§ **Written exercise**: Reproduce the lines from the one that contains "Given: Click the" through the end of the items, changing "navigator" to "timeline" and leaving everything else unchanged. Omit the pictures from the answer.

━━ Provided records ━━

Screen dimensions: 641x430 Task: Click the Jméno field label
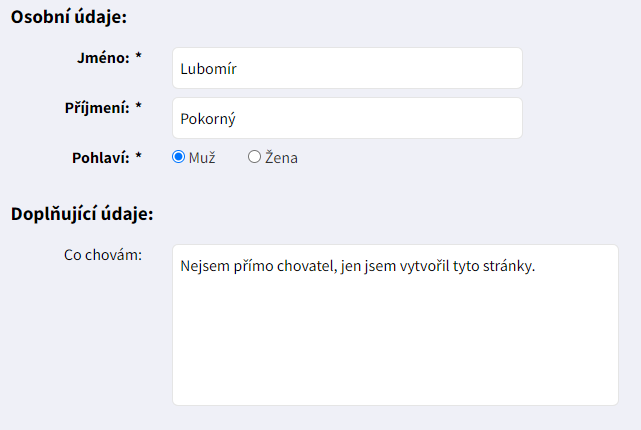103,58
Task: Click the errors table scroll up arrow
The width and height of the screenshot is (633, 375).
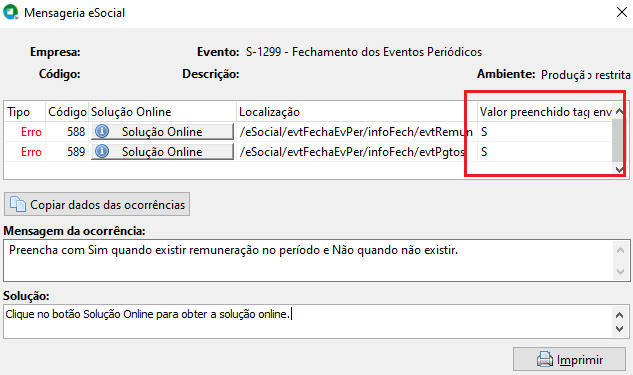Action: click(619, 111)
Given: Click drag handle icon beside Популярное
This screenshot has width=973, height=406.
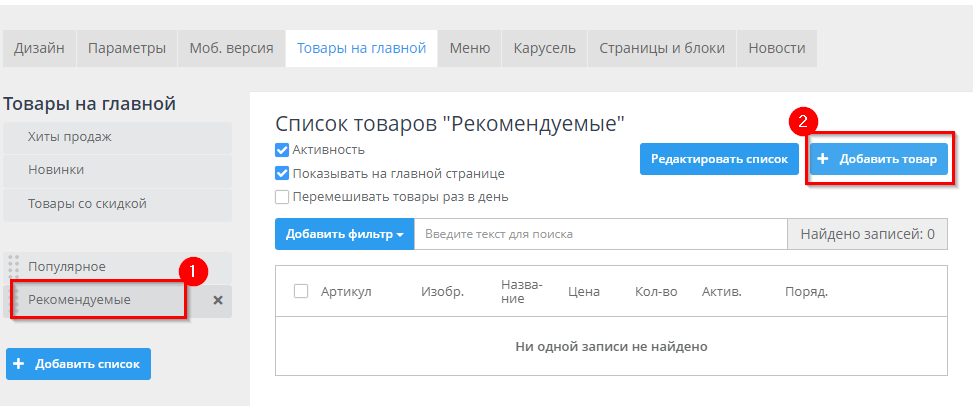Looking at the screenshot, I should tap(14, 267).
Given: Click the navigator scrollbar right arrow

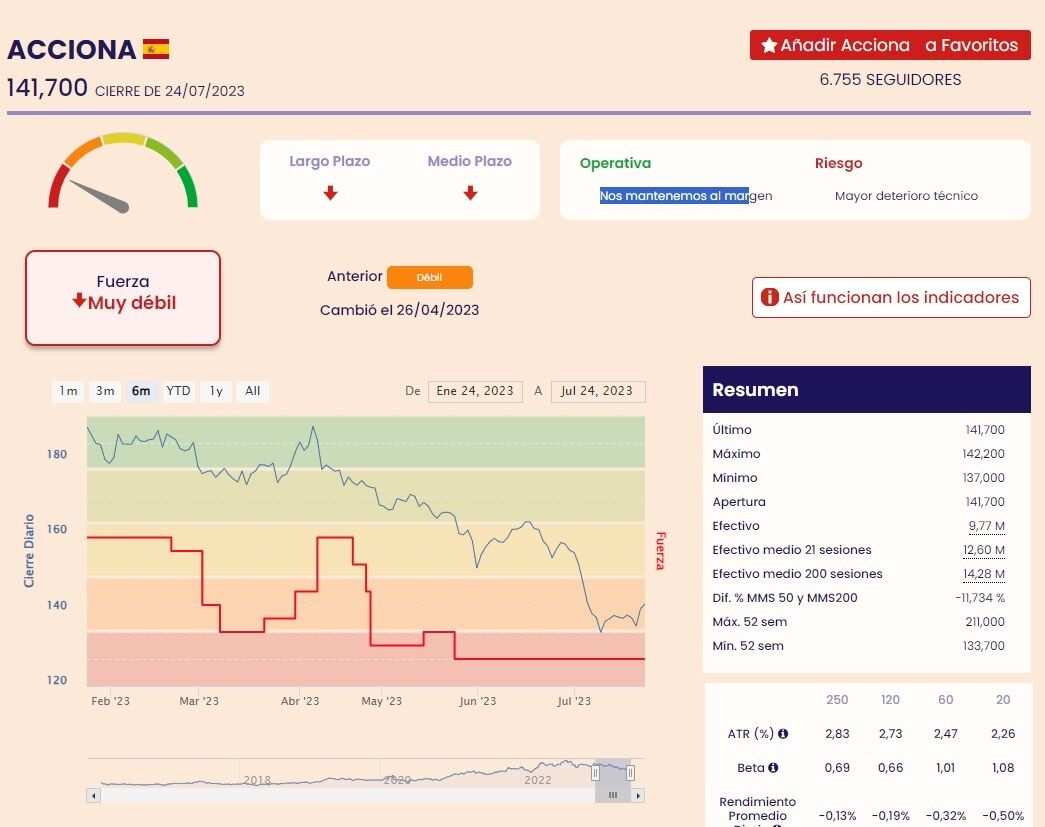Looking at the screenshot, I should 638,795.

━━━

§ **Result of the exercise**:
Given: Click the timeline scrollbar right arrow

Looking at the screenshot, I should 638,795.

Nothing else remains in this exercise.